The request: Repeat every line below, from the line containing "You are a computer-use agent. Viewport: 1146px" through the end of the records, word for word. Leave the pictures out of your answer.

Records from a pointing dataset:
----------

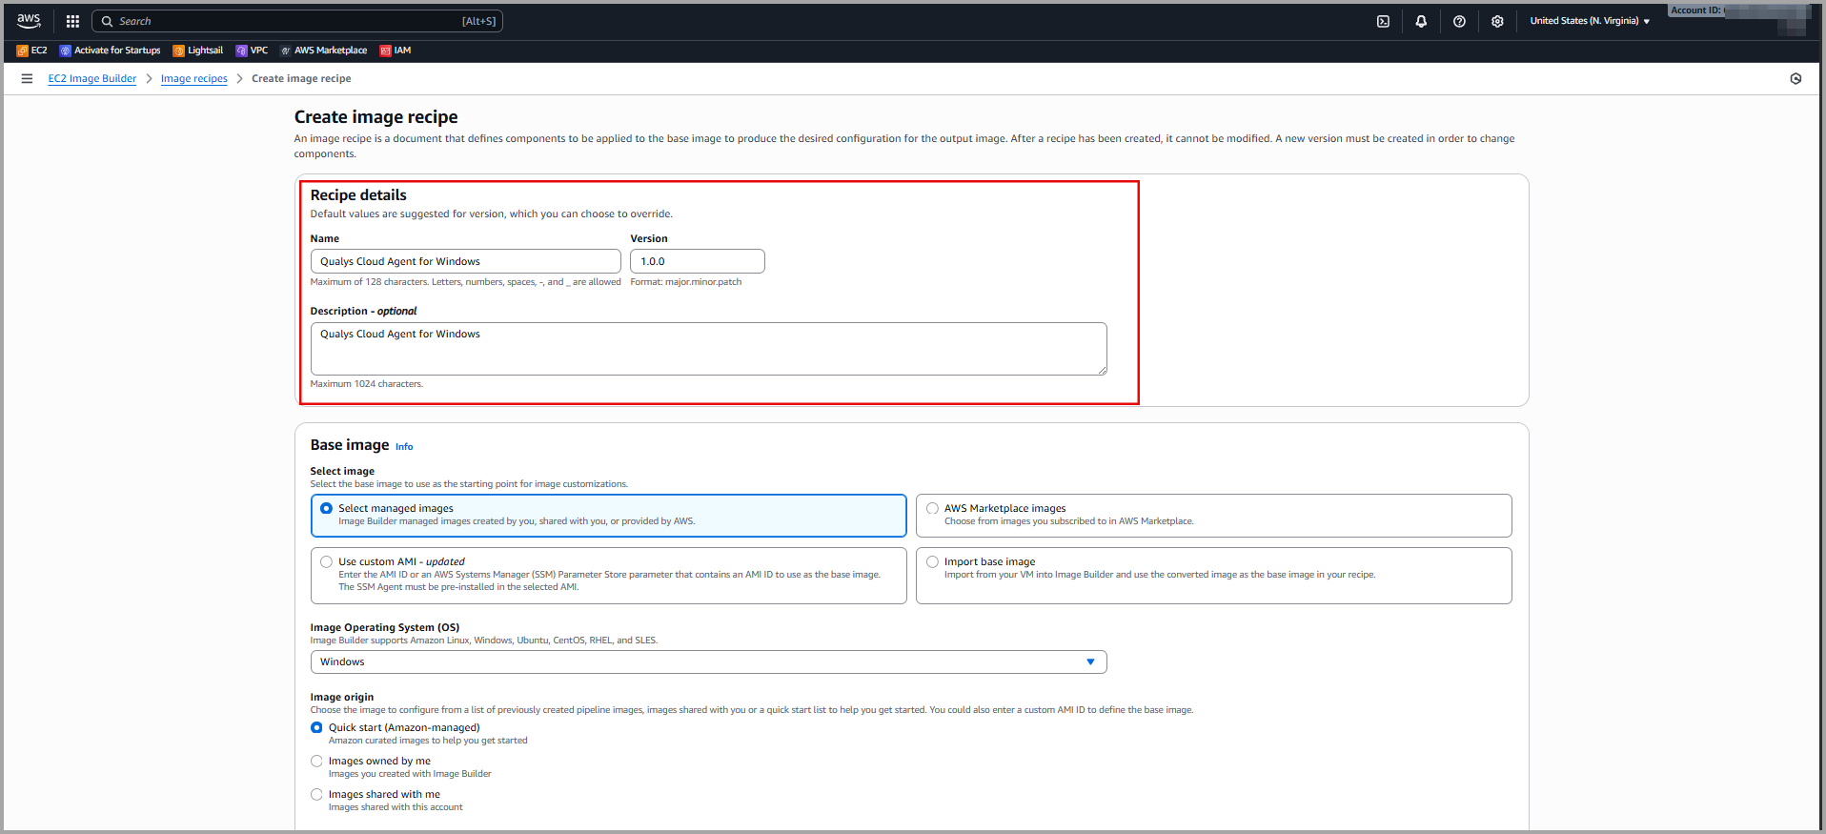Open the AWS services grid menu

point(72,21)
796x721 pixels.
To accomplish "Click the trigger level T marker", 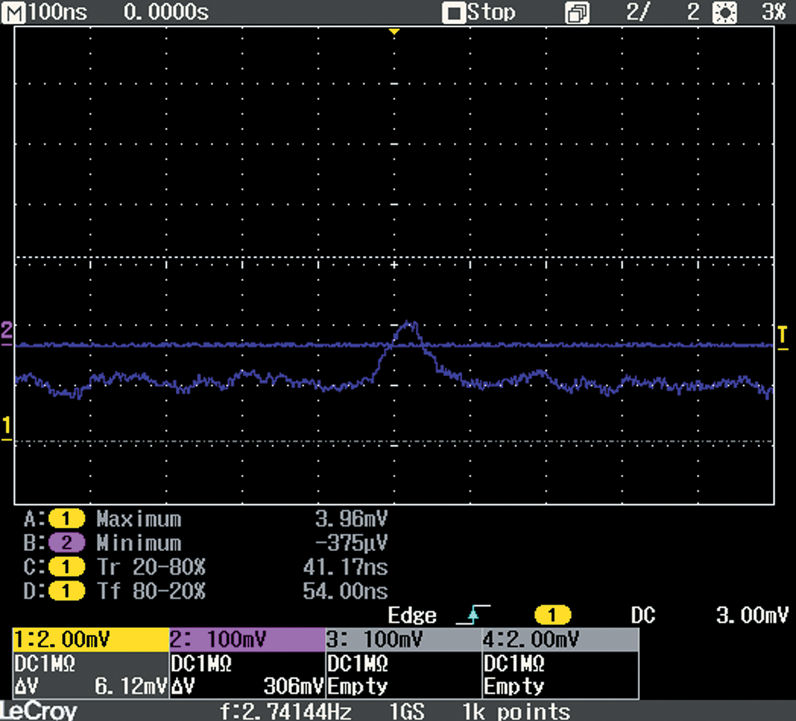I will (783, 337).
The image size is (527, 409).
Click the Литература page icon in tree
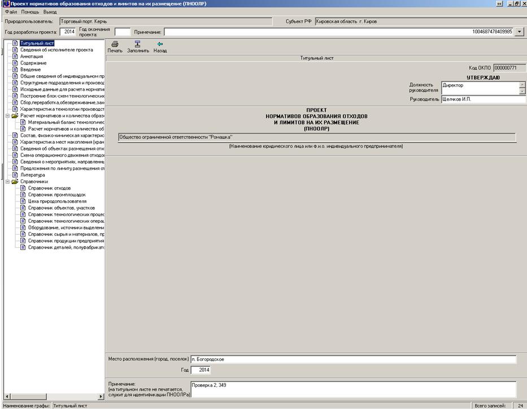15,175
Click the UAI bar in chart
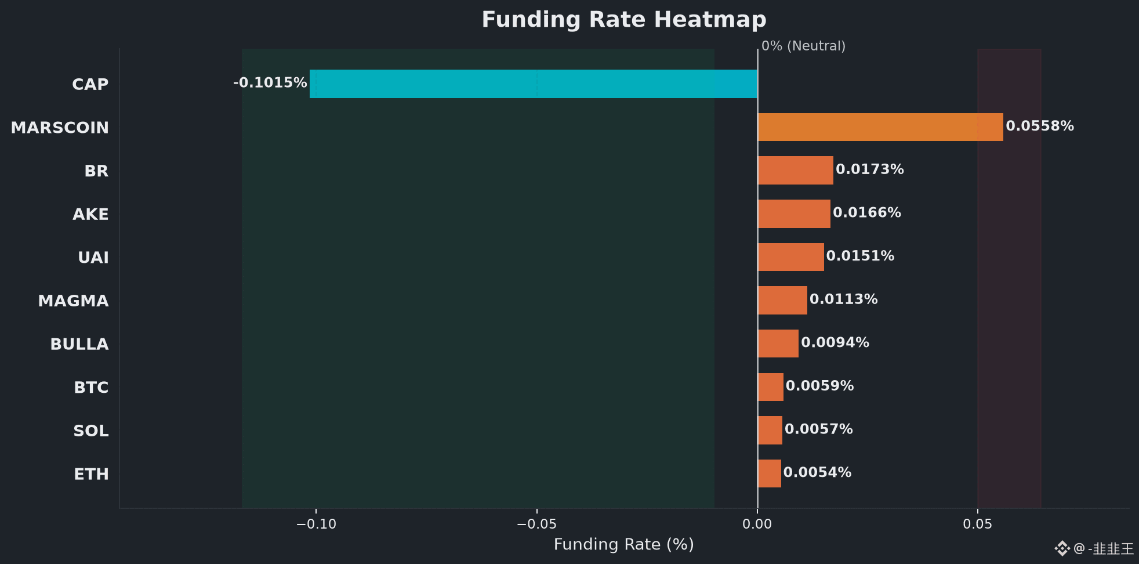The width and height of the screenshot is (1139, 564). [x=790, y=257]
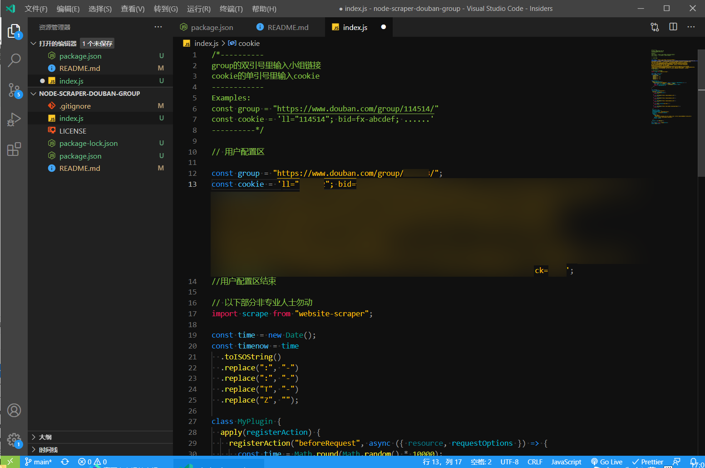
Task: Toggle Prettier formatter in status bar
Action: tap(648, 462)
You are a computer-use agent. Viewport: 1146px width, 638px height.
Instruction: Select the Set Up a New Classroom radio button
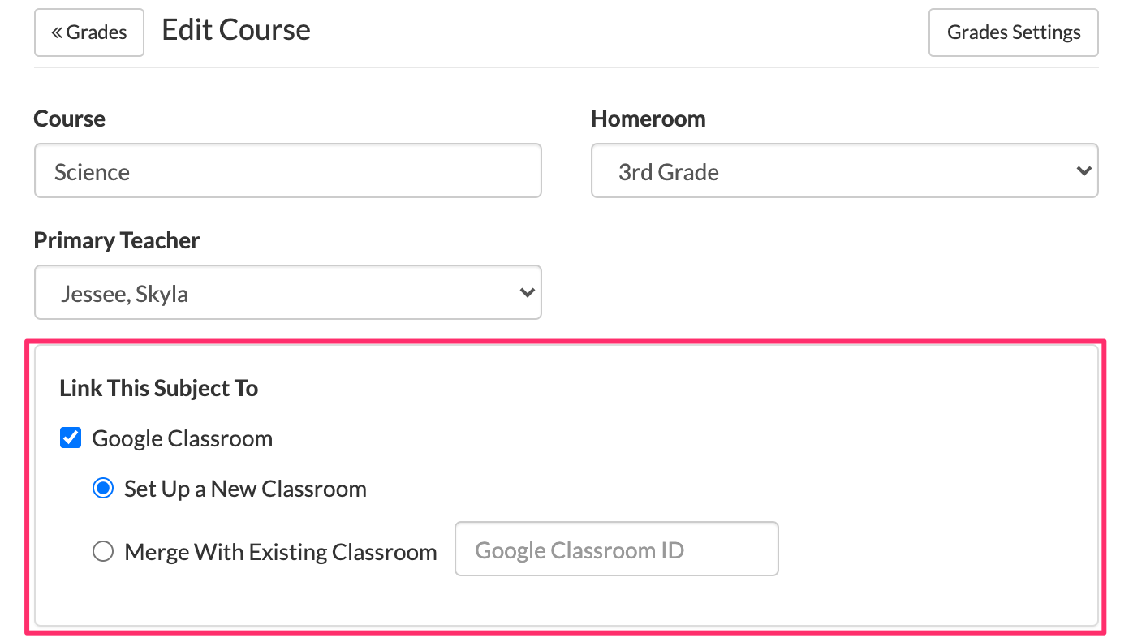click(102, 489)
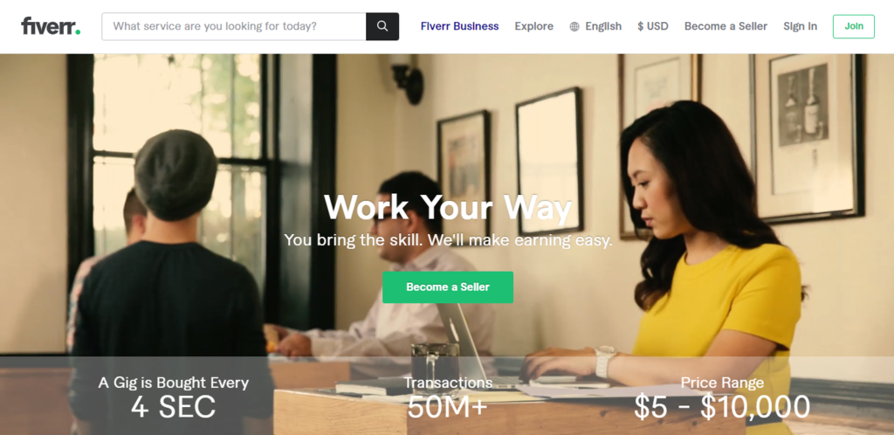
Task: Open Fiverr Business link
Action: tap(459, 26)
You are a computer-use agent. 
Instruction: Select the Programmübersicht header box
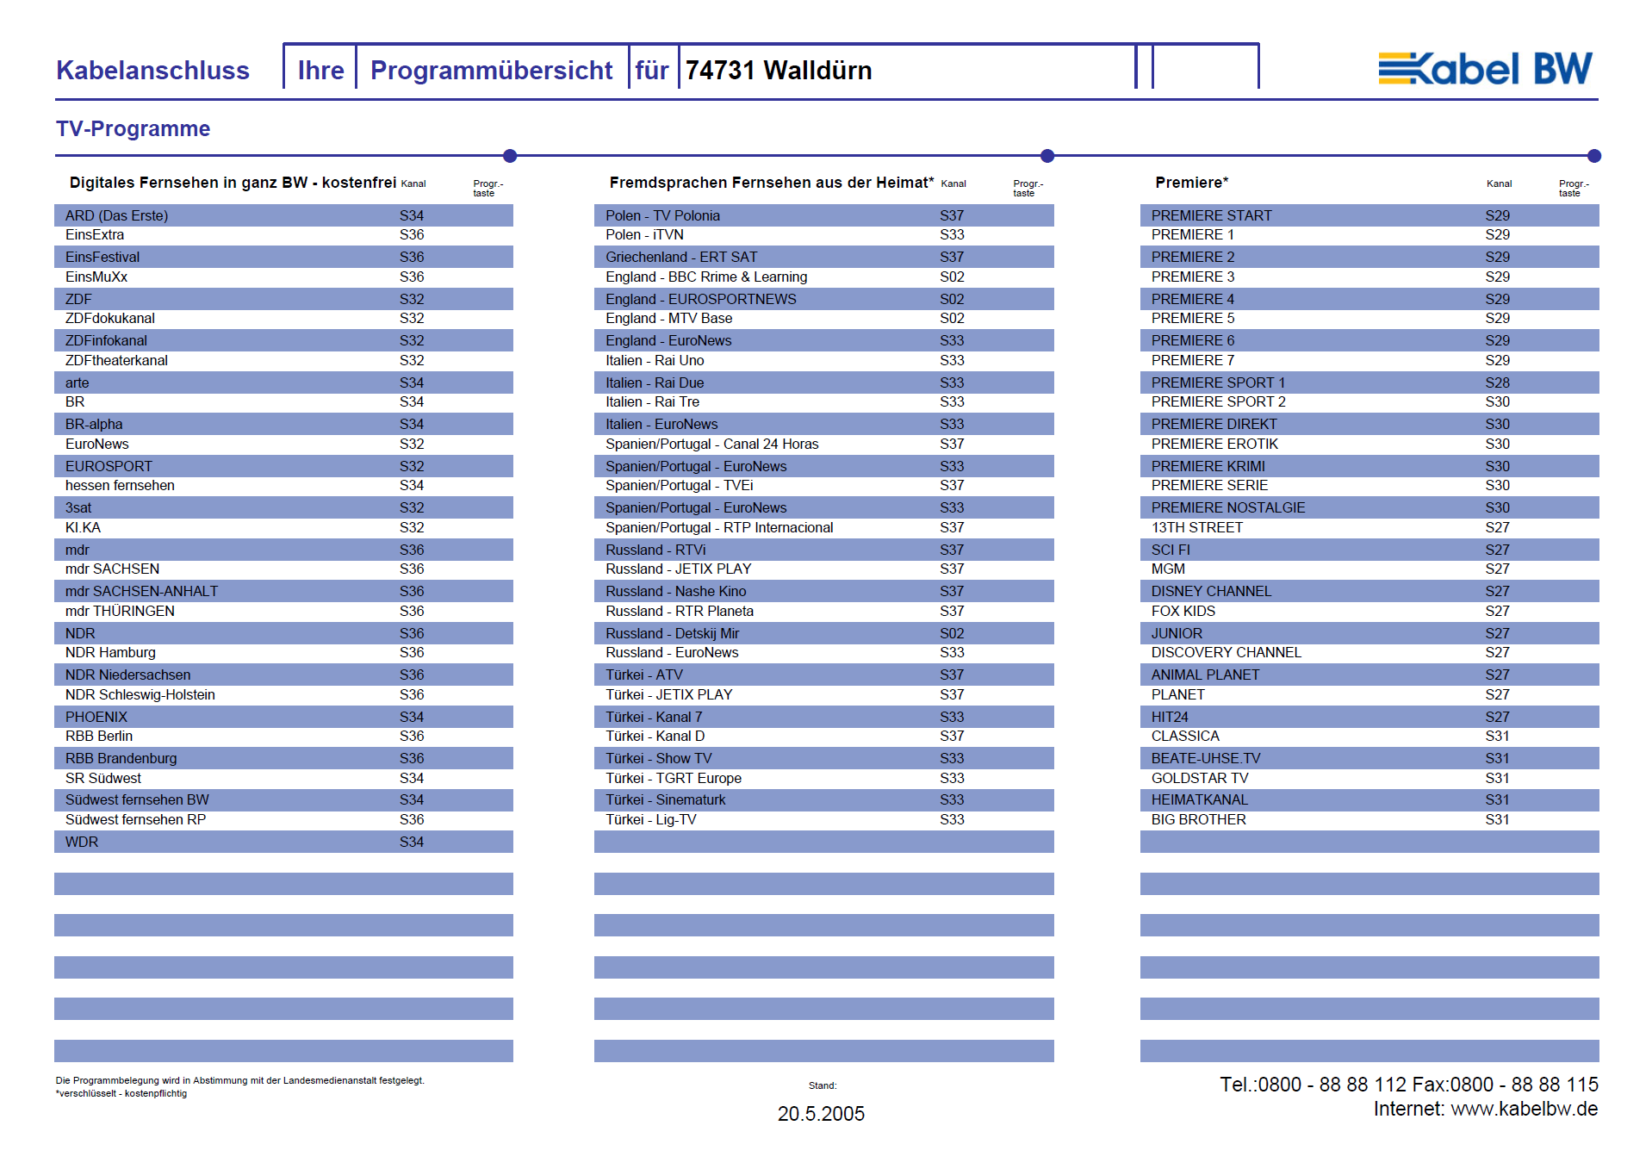pyautogui.click(x=491, y=70)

----------

Result of the exercise:
You are a computer-use agent. Viewport: 1146px width, 638px height.
Instruction: Select the Set Up a New Classroom radio button
click(102, 489)
Task: Open Fiverr Business link
Action: tap(459, 26)
You are a computer-use agent. 
Instruction: Select the Programmübersicht header box
pyautogui.click(x=491, y=70)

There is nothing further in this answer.